O aroma ganha em “Bacalhau à portuguesa” o lugar de mecanismo favorito de identificação sensorial, o que por sua vez contrasta com o típico contacto físico entre o sujeito poético e as mulheres com que se costuma relacionar. Nesta cantiga, Barreiros não pressupõem imediatamente uma “mudança de óleos”, acto físico e de contacto directo, mas sim um contacto sensorial mais sensível e abstracto. É um Barreiros romântico aquele que pede a uma mulher para a farejar? É a busca por um pequeno grau de subtileza que contraste com a brutalidade típica do coito simplificado?

“Quero cheirar teu bacalhau” é seguido de “Mariazinha, deixa-me ir à cozinha”: vejamos como o machismo inerente a toda a obra de Barreiros dá lugar, na verdade, a um pedido de autorização. O sujeito poético reconhece o valor do “bacalhau” da Mariazinha e realça o seu território (a cozinha), não se atrevendo a violentá-lo sem antes o elogiar longamente (“Teu bacalhau é mesmo uma beleza”).

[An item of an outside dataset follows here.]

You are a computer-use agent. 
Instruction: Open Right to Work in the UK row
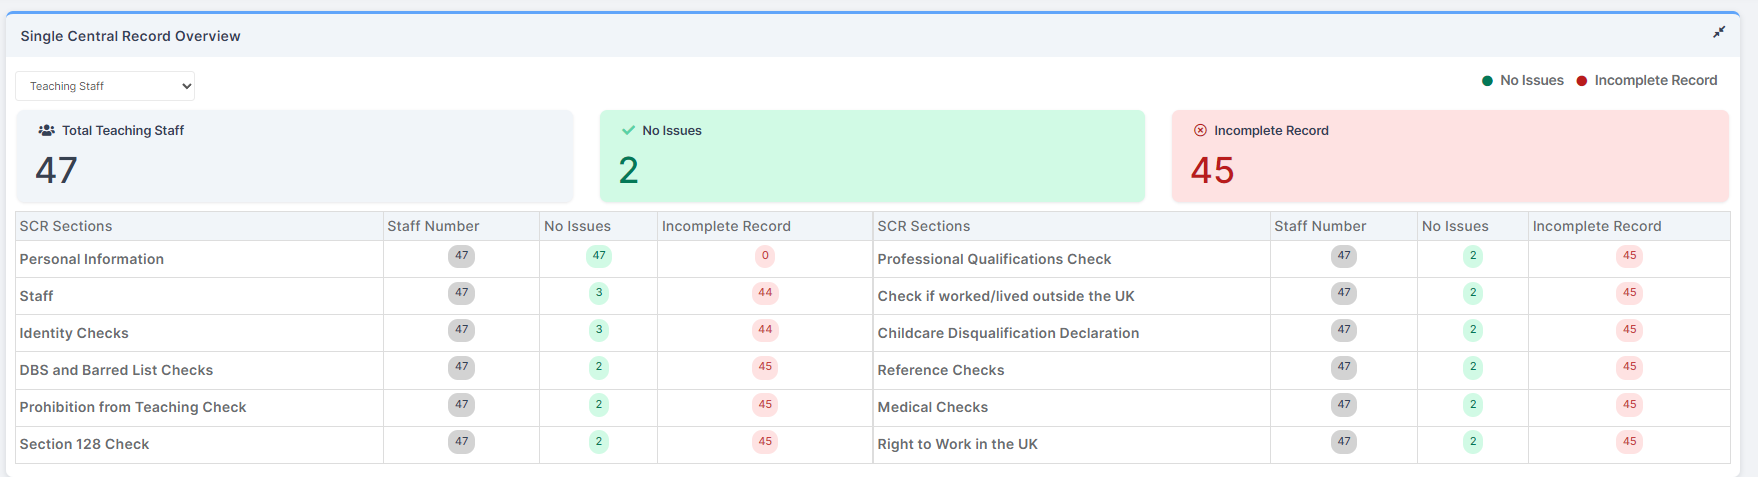coord(1301,444)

Há em Barreiros uma catalogação progressiva da mulher como um objecto utilizável sem, no entanto, lhe negar as honras merecidas: o tratamento do genital feminino não pressupõem uma inferiorização da mulher (como já o tínhamos visto em “A Garagem da Vizinha”) mas sim, pelo contrário, uma ode ao seu poder sobre o homem que a procura. A mulher e seu genital encontram-se, fundem-se, são indissociáveis em Barreiros: e do encontro entre eles surge uma Mariazinha, uma Portuguesa-Total, que dá prazer aos homens sem recorrer ao coito e usando apenas e exclusivamente a fragrância das suas partes baixas.

Que relações poderemos estabelecer entre o “cheiro do bacalhau” e a forte identificação que os recém-nascidos estabelecem com o aroma materno ao nascer? É o mito da fecundidade elevado ao extremo e levado com inocência aos ouvintes que não o compreendem mas identificam intuitivamente. Neste sentido, Barreiros trata um tema de apelo universal e complexas repercussões com a disposição de uma piada marota: sintetizar os grandes sentidos e sentimentos em versos simples não é, convenhamos, o objectivo da poesia desde Homero?

Em suma: que é Barreiros senão o mais actual e intemporal dos poetas; o mais solto nos tabus e o mais corajoso na abordagem; o mais claro na mensagem e complexo na temática? Ninguém cantou como ele a glória da cópula lusitana nem carregou o genital lusitano de tamanhas camadas de significado metafórico.